Pilot Phase Treatment in Zambia September-December 2005
The
Zambia national bilharzia control programme (ZBCP) was officially launched
by the Ministry of Education in June 2005. In September 2005 the ZBCP, in
partnership with the Ministry of Education’s School Health and Nutrition
(SHIN) began treatment in both government and community schools in two
provinces of the country. In December 2005 treatment targeting the wider
community commenced to reach heavily infected adults in the endemic areas.
In this Pilot Phase of the programme it is planned that an estimated 500,000
individuals will be treated for bilharzia and soil-transmitted helminths
through the Ministry of Health and Ministry of Education collaboration.
The districts selected for the Pilot Phase were known high risk areas for
bilharzias infection in the Eastern and Southern provinces of the country.
Siavonga, Gwembe and Sinazongwe districts in the Southern Province all
border Lake Kariba and communities living on the lakeshore are regularly
exposed to both S. mansoni and S. haematobium infection.

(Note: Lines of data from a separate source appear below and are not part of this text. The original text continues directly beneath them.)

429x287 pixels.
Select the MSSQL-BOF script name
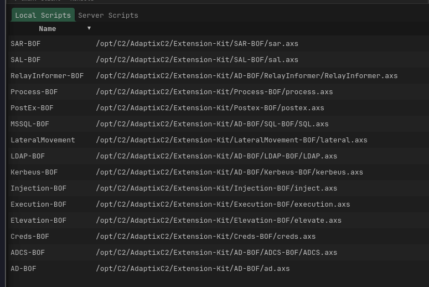coord(30,124)
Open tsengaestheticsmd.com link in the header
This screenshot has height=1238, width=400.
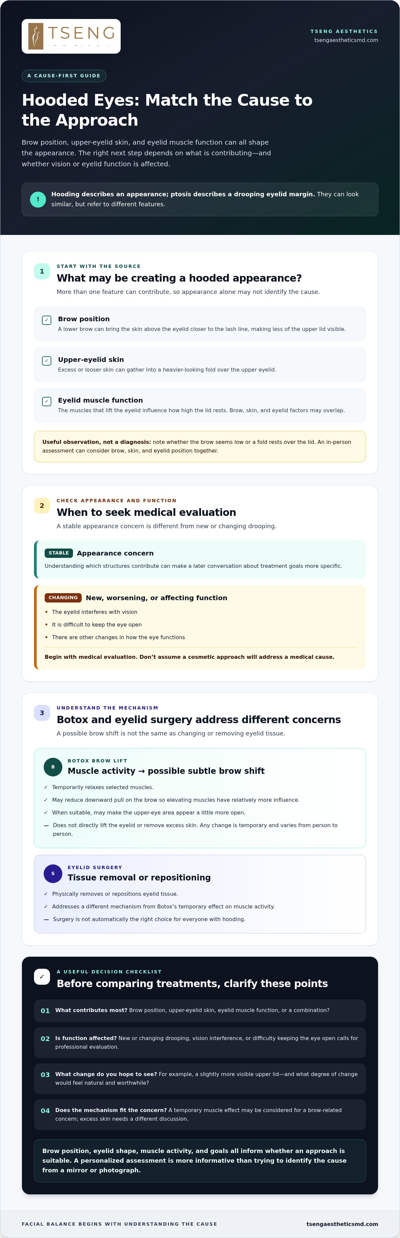346,40
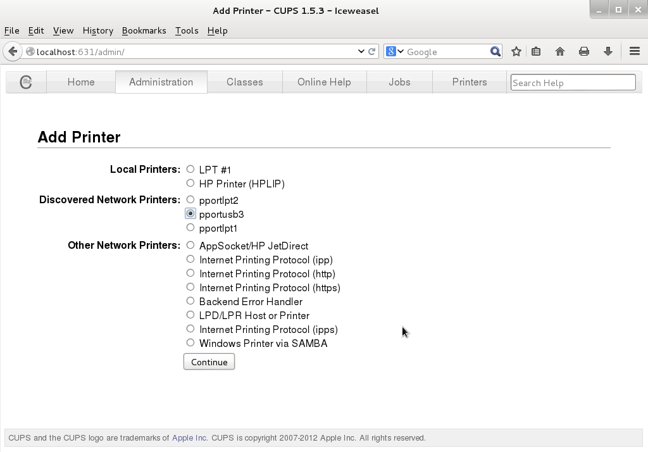This screenshot has width=648, height=452.
Task: Open the hamburger menu icon
Action: pyautogui.click(x=635, y=51)
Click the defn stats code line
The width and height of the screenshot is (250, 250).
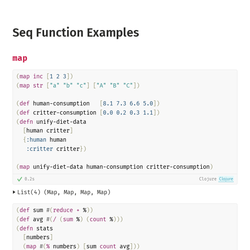point(35,228)
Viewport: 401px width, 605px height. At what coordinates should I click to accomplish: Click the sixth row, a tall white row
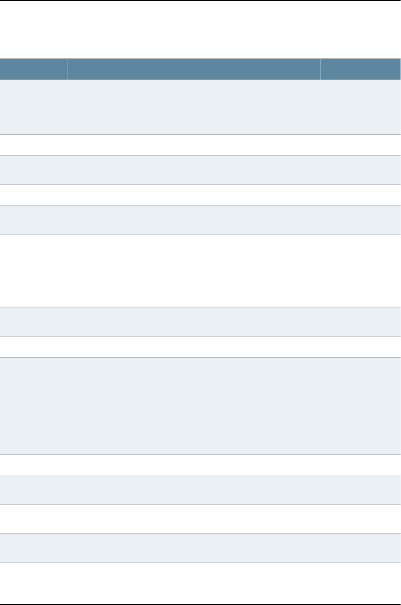(200, 271)
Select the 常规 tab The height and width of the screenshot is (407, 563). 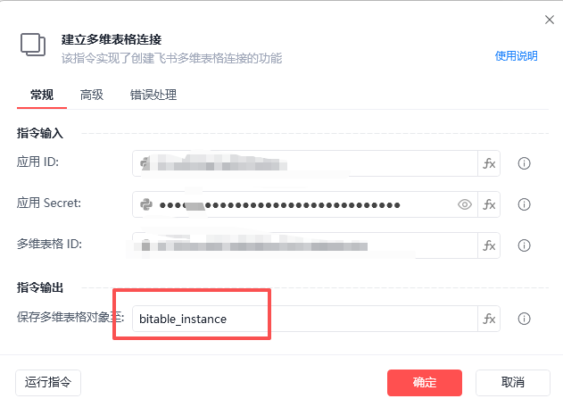(42, 96)
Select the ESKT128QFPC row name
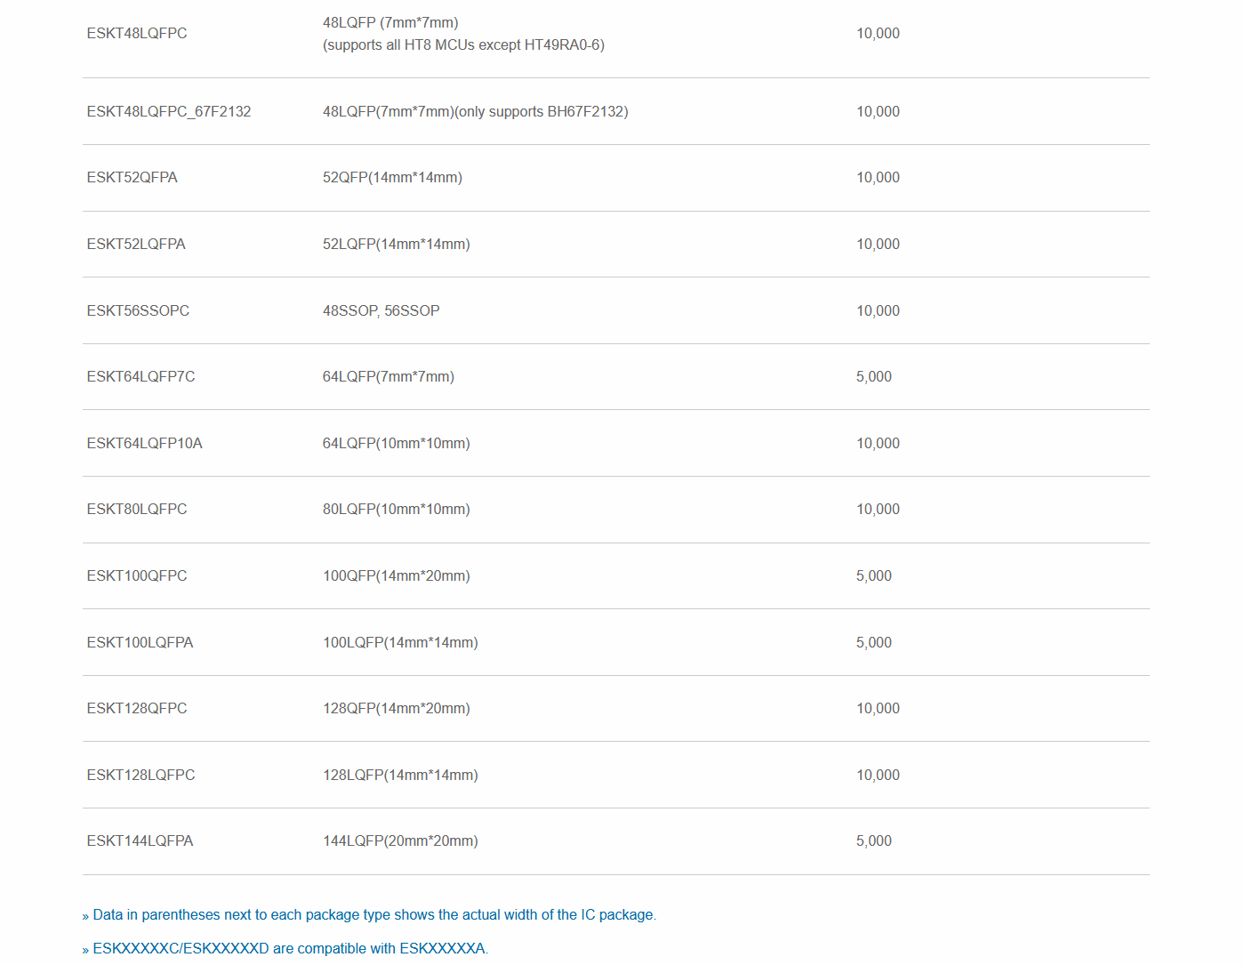1245x965 pixels. 137,709
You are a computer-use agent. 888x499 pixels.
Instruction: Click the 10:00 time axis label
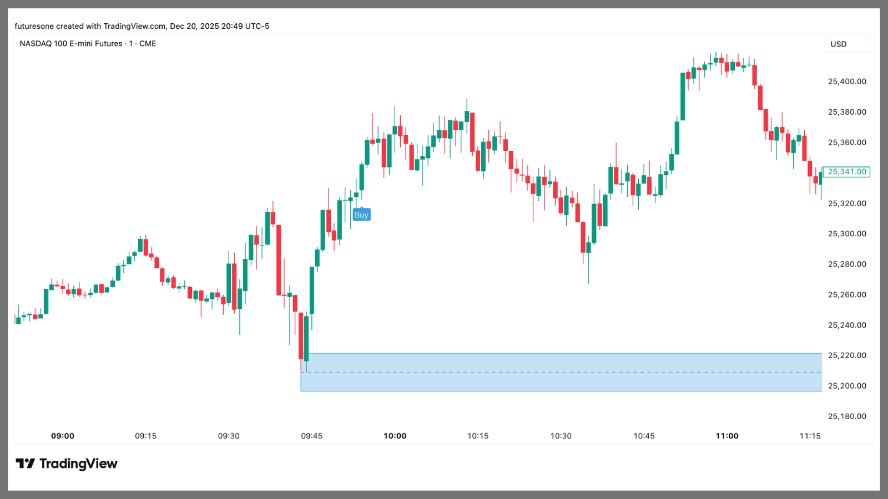395,436
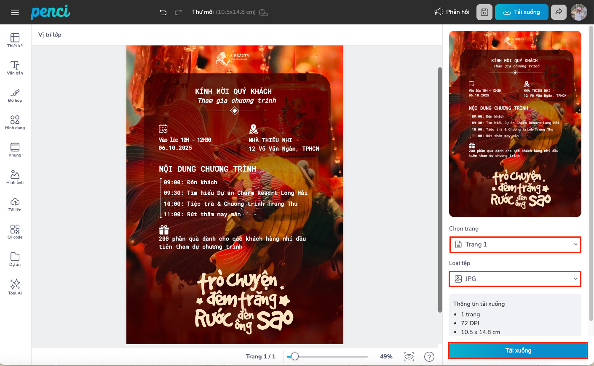Click the help question mark icon

point(429,357)
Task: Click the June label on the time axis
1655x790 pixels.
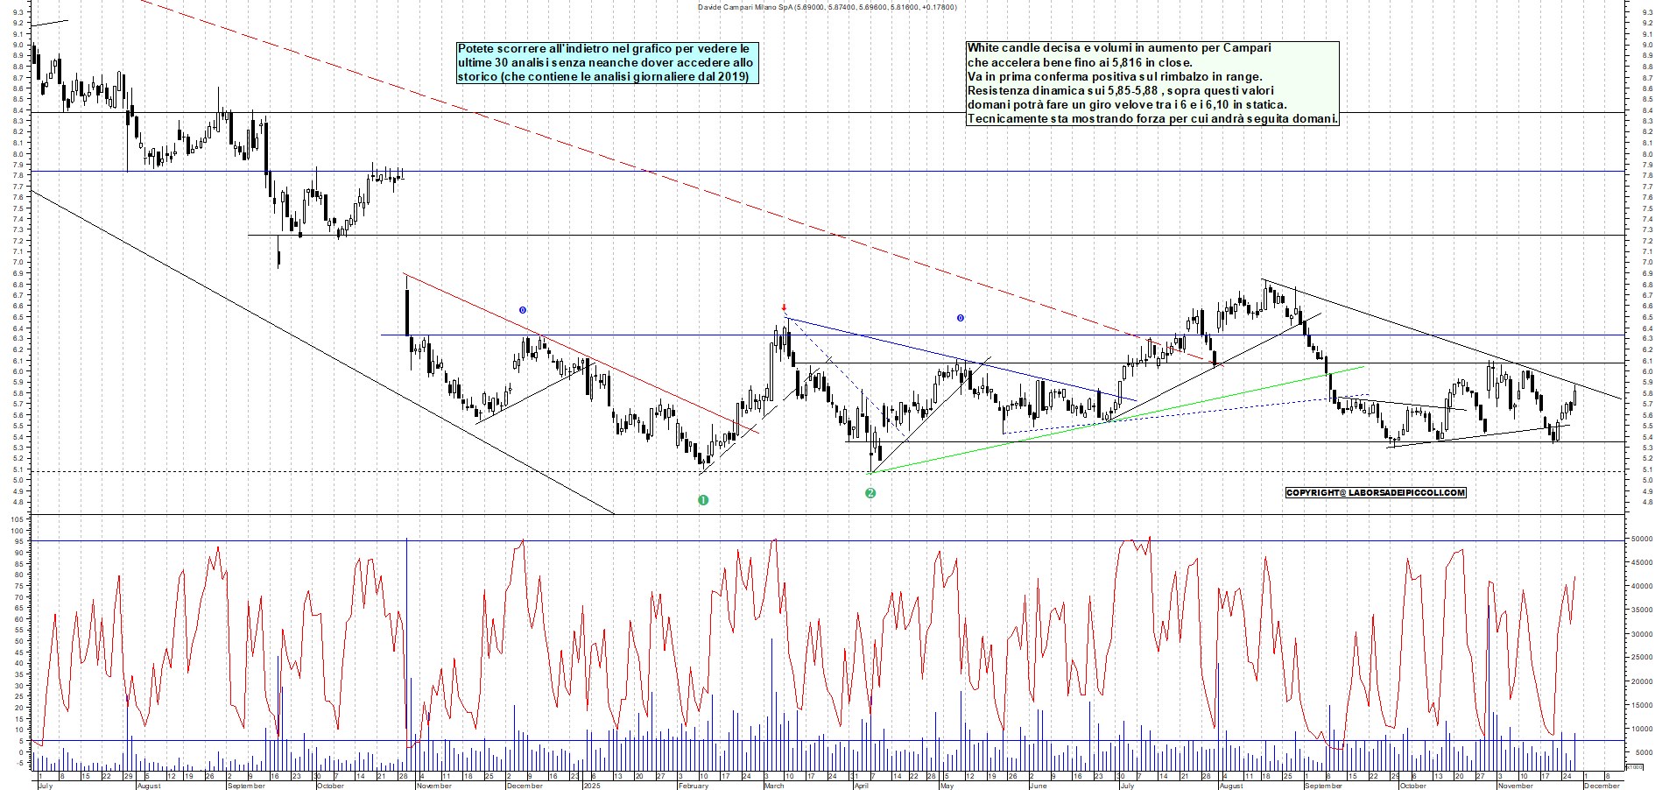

In
Eastern Province, the districts of Chadiza, Chipata, Katete and Petauke
suffer a high prevalence with S. haematobium. Rapid diagnostic
questionnaires were carried out in these district’s schools to identify
which had a prevalence of infection over 50% and therefore required mass
treatment to be implemented in surrounding communities.
The teachers and community health workers in the Pilot Phase areas have
received training which included information on bilharzia and STH
life-cycles, the symptoms and consequences of infection with these
infections. In addition, the training covered how to access the drugs, how
to calculate and deliver the correct dosage, to ensure the drugs were not
taken on an empty stomach, and what information to pass on to the
recipients. Training always concluded with a practice drug delivery session
and the distribution of IEC materials and equipment. These training sessions
were conducted by team members from both the District Health Management Team
(DHMT) and the District Education Board Secretary (DEBS). Many of these
teachers and community health workers have graduated to become trainers and
pass on their knowledge to their fellow teachers and community members in
order to spread the knowledge and to enlist help in the Drug Administration
Days.
Separate treatment days, which are supervised by trained health workers,
have been held in the schools and communities. Each recipient is registered
by name and age and then measured using a ‘dose pole’ which indicates from
their height the correct dosage of praziquantel that the individual should
receive (to the nearest half tablet). Additionally each individual receives
one 400 mg tablet of albendazole for the treatment of soil transmitted
helminths. The praziquantel for treatment has been provided by SCI and the
Bill and Melinda Gates Foundation and is manufactured by Shin Poong
Pharmaceutical Company Ltd of South Korea. The albendazole used for this
Pilot Phase of treatment has been supplied by MedPharm, a US pharmaceutical
company using funds donated by Canadian charities.